What this task involves = In the records below, find the line with "Click the 创建Flow button" and the line with "Open the www.6o7o.com watermark link". Print both exactly, along with every line between them, and no other line.

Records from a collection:
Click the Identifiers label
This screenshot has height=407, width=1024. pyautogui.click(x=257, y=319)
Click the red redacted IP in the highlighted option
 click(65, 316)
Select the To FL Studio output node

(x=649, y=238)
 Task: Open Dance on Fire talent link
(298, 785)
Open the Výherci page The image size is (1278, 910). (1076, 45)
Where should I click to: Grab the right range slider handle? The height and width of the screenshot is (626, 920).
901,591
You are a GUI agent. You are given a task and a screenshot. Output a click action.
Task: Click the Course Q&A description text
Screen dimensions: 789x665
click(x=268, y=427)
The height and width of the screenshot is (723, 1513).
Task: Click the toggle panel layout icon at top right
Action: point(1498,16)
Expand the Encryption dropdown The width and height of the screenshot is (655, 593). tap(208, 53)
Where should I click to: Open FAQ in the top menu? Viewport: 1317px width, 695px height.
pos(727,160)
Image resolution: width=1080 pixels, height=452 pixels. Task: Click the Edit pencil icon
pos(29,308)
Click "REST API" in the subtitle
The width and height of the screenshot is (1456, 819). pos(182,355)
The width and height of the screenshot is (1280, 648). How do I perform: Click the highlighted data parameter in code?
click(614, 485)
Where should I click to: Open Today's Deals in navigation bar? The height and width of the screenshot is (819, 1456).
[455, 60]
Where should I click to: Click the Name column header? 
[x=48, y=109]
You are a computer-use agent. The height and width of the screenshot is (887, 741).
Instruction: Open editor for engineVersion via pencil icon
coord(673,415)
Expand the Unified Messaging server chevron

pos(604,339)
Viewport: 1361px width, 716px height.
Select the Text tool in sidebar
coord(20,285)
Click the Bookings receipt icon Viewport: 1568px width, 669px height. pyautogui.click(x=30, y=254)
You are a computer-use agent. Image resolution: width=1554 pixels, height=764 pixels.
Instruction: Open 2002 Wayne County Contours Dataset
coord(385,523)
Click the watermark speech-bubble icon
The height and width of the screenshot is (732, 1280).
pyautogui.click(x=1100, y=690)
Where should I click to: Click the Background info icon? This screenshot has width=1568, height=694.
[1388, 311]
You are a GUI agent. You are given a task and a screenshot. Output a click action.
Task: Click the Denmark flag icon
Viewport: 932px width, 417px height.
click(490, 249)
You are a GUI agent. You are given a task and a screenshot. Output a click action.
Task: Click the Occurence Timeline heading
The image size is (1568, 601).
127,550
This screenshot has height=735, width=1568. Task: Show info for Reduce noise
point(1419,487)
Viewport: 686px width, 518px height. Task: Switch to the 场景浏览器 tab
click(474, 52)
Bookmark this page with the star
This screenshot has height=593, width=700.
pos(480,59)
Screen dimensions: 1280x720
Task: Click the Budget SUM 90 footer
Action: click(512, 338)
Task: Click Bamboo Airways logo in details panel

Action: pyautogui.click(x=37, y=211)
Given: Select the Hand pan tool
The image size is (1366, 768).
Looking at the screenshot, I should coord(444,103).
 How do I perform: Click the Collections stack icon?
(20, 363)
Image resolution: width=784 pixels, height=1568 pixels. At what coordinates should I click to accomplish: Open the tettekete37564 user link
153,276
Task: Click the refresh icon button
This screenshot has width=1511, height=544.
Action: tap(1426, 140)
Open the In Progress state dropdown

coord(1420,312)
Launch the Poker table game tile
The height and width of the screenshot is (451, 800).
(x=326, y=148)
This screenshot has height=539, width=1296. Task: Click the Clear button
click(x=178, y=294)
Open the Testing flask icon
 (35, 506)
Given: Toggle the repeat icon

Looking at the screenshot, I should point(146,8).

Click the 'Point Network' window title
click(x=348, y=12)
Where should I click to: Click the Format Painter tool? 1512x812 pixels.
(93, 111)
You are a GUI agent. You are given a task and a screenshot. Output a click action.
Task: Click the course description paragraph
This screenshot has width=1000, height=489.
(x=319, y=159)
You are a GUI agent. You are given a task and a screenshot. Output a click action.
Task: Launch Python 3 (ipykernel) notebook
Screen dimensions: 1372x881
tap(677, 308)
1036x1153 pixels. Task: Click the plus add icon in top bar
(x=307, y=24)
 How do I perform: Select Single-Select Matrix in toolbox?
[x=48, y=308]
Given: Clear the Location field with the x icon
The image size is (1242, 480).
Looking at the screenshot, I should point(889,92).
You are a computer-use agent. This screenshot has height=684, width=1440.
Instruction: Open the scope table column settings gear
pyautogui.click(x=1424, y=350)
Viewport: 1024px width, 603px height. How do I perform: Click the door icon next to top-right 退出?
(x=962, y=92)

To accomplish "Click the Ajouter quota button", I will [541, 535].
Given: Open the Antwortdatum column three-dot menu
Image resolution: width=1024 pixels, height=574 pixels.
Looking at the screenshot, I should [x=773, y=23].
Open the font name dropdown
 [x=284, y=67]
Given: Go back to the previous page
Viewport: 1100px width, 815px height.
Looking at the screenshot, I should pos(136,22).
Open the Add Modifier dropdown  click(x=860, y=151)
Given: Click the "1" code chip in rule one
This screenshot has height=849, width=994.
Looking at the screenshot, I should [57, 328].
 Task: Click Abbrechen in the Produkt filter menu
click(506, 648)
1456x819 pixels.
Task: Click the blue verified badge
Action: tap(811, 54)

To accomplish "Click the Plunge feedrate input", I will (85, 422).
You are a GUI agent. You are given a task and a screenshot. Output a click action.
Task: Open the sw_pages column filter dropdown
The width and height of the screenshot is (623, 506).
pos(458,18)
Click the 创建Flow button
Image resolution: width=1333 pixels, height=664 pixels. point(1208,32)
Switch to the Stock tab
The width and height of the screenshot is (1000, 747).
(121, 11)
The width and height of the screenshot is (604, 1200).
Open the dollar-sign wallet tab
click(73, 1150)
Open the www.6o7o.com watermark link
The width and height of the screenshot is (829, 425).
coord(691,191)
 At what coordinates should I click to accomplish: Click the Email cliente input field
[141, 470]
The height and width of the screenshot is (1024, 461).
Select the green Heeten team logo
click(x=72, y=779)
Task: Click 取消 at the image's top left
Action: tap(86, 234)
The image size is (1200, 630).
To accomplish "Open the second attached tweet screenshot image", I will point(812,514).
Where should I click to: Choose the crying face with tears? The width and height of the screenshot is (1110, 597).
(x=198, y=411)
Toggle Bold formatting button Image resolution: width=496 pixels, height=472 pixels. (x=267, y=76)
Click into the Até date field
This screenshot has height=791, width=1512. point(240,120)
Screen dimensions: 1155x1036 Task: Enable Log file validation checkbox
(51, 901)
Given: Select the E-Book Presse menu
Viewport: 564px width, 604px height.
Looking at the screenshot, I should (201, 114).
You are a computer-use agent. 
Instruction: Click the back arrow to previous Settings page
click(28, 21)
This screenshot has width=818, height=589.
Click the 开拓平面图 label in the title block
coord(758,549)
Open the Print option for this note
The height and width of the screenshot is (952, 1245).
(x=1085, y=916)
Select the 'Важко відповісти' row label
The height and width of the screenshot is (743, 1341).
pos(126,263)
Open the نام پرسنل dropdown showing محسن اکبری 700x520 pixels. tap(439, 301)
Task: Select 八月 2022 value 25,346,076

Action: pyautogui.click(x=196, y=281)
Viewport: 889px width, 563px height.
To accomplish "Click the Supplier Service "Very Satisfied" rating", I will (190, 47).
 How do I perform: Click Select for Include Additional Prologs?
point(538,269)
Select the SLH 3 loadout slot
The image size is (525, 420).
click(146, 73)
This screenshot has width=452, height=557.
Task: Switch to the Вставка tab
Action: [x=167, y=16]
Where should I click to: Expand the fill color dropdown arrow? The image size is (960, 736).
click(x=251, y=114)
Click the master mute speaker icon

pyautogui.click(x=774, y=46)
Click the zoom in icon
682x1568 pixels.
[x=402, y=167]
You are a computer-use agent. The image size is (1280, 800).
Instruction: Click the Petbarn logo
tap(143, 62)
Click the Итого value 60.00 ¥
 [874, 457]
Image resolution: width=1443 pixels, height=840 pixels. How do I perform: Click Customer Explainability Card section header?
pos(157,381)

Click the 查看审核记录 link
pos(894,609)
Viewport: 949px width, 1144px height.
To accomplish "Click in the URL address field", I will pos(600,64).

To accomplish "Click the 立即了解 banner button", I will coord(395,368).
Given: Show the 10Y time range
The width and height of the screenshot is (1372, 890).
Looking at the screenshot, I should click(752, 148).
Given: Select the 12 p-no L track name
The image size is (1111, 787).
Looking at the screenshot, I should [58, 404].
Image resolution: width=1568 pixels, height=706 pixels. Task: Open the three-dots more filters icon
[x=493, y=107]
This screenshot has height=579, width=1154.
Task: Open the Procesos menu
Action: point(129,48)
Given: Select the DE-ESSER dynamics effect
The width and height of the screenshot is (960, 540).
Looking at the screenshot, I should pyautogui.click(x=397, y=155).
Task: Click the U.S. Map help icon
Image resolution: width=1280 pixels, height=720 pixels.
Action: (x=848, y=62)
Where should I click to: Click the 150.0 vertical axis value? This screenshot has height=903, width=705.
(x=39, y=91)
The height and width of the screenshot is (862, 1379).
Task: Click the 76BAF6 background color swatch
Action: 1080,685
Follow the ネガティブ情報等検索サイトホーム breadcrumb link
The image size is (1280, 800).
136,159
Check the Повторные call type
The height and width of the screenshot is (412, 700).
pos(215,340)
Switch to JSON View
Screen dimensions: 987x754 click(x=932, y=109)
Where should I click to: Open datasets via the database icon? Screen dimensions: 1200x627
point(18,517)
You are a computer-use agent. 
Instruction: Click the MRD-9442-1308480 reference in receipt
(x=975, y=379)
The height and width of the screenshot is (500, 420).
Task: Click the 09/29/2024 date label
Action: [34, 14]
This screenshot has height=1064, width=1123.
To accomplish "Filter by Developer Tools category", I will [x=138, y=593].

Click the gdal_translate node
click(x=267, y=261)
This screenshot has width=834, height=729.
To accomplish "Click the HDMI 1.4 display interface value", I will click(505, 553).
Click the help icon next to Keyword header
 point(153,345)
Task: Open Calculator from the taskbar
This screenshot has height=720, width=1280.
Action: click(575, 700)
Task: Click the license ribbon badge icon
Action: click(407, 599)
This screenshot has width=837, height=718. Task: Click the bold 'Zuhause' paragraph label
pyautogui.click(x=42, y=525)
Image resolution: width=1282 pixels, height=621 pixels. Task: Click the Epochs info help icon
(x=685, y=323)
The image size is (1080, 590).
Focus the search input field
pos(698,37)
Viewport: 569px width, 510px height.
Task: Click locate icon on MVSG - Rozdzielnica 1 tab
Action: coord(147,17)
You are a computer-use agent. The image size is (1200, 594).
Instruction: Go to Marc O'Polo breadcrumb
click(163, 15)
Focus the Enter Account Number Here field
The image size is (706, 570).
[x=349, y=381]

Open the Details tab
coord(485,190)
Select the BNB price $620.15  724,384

Reply =
Click the 创建Flow button
Image resolution: width=1333 pixels, height=664 pixels. point(1208,32)
Switch to the Stock tab
The width and height of the screenshot is (1000, 747).
(121, 11)
The width and height of the screenshot is (604, 1200).
Open the dollar-sign wallet tab
click(73, 1150)
Open the www.6o7o.com watermark link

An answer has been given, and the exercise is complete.